Could you repeat word for word only the lines from the one containing "1270x952 pixels." to the last line of the data below?

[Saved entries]
-------

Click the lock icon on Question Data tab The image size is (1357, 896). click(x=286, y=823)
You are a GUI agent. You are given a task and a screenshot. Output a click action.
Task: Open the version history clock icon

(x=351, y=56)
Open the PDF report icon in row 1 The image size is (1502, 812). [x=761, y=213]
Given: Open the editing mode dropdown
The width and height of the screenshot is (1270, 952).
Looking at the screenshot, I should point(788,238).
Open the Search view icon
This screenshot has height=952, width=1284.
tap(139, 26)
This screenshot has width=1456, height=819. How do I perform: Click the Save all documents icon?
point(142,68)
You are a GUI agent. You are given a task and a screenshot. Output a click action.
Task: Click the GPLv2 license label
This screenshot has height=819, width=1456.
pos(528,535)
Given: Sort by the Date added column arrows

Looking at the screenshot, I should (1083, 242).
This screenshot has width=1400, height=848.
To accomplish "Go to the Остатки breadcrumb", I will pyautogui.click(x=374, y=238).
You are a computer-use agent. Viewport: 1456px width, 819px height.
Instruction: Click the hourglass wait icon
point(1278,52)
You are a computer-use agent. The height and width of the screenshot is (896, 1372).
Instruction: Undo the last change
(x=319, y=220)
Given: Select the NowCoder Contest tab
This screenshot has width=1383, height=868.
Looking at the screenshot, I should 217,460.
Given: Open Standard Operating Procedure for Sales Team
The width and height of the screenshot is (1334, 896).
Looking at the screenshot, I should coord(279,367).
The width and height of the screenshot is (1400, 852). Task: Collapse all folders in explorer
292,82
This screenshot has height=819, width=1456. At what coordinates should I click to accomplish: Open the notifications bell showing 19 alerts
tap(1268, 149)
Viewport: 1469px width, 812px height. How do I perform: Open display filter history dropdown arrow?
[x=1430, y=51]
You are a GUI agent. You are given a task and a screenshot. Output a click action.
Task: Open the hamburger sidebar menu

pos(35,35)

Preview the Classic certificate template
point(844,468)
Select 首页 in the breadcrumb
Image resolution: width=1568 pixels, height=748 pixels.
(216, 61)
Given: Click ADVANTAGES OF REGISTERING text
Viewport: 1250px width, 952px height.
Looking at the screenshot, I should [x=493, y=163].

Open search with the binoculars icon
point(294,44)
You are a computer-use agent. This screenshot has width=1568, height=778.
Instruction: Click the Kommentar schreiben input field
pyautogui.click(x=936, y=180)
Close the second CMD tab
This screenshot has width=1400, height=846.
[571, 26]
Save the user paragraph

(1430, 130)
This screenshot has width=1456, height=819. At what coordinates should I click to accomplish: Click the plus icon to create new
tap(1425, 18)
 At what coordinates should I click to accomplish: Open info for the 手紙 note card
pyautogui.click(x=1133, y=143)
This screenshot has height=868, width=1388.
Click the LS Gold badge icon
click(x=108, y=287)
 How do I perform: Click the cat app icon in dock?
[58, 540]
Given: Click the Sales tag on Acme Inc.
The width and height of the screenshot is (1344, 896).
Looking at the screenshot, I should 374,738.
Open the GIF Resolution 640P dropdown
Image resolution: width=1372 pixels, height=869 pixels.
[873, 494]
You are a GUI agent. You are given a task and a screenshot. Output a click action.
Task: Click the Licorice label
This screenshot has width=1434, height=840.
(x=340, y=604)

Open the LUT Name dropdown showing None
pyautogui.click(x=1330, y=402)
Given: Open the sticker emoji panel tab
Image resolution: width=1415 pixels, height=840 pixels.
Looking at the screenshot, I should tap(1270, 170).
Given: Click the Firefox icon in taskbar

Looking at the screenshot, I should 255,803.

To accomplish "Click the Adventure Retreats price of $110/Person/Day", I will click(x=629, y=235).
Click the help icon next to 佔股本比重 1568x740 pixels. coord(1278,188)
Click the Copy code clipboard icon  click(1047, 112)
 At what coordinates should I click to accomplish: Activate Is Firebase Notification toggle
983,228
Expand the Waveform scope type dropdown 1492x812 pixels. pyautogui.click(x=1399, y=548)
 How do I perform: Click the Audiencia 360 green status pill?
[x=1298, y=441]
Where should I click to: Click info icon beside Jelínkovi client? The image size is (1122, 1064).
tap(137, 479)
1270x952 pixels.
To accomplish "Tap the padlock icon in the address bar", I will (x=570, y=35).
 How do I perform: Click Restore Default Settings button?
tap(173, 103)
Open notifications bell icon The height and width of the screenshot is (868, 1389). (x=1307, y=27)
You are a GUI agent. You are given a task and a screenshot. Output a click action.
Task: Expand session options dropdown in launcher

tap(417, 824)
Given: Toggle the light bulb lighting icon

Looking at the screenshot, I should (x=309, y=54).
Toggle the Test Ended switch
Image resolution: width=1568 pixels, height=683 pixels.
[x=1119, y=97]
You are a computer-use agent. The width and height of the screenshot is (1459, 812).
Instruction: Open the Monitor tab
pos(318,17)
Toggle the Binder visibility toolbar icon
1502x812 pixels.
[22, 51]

-------

**Output for this task**
1270x952 pixels.
To accomplish "Tap the padlock icon in the address bar", I will (x=570, y=35).
 How do I perform: Click Restore Default Settings button?
tap(173, 103)
Open notifications bell icon The height and width of the screenshot is (868, 1389). (x=1307, y=27)
You are a GUI agent. You are given a task and a screenshot. Output a click action.
Task: Expand session options dropdown in launcher

tap(417, 824)
Given: Toggle the light bulb lighting icon

Looking at the screenshot, I should (x=309, y=54).
Toggle the Test Ended switch
Image resolution: width=1568 pixels, height=683 pixels.
[x=1119, y=97]
You are a computer-use agent. The width and height of the screenshot is (1459, 812).
Instruction: Open the Monitor tab
pos(318,17)
Toggle the Binder visibility toolbar icon
1502x812 pixels.
[22, 51]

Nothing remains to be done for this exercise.